Diritto di ritenzione pattizio

Diritto di ritenzione pattizio

Secondo la pronuncia qui riportata, il diritto di ritenzione pattizio costituisce una forma di autotutela che attribuisce un diritto potestativo di ritenere il bene (nella specie, titoli obbligazionari) a una delle parti del regolamento contrattuale (nella specie, l’istituto bancario di cui era cliente l’intestatario dei titoli), avente efficacia meramente inter partes tra retentor (e non erga omnes, come erroneamente ritenuto dalla corte territoriale). Pertanto, “il diritto di ritenzione pattizio non attribuisce al detentore alcun effetto di blocco della circolazione del bene”, né “alcuno impedimento rispetto ad un’azione esecutiva esercitata da un terzo creditore”. Al retentor risulta altresì preclusa la vendita diretta del bene oggetto del proprio diritto (nel senso che integra il reato di appropriazione indebita la condotta del titolare di un diritto di ritenzione che venda i beni oggetto del privilegio senza rispettare le formalità per la vendita del pegno, così violando l’art. 2756, 3° comma c.c., v. Cass. 17 maggio 2001-5 luglio 2001, n. 27356, ForoPlus).

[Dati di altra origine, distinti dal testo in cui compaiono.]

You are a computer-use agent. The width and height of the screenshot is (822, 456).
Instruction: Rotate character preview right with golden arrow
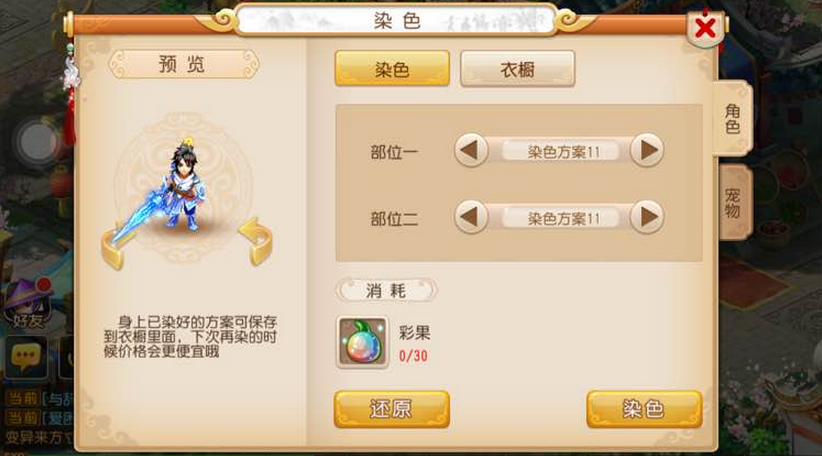256,241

Dal conto proprio, il Collegio di coordinamento dell’Arbitro bancario finanziario ha considerato nulla la clausola che attribuisce alla banca il jus vendendi dei titoli presso le medesima depositati in collegamento con il diritto di ritenzione. Alla luce di quanto statuito in ordine al diritto di ritenzione pattizio, la Suprema corte ha cassato la pronuncia di merito che aveva respinto la domanda risarcitoria spiegata nei confronti della banca depositaria dei titoli da parte di un creditore del relativo intestatario, il quale si doleva del pregiudizio scaturito dal fatto che la banca, proprio facendo leva sul diritto di ritenzione, aveva venduto detti titoli (circostanza che il creditore aveva appreso dalla dichiarazione negativa dalla medesima rilasciata nel corso della procedura esecutiva presso terzi che egli aveva promosso in virtù di decreto ingiuntivo non opposto dal debitore).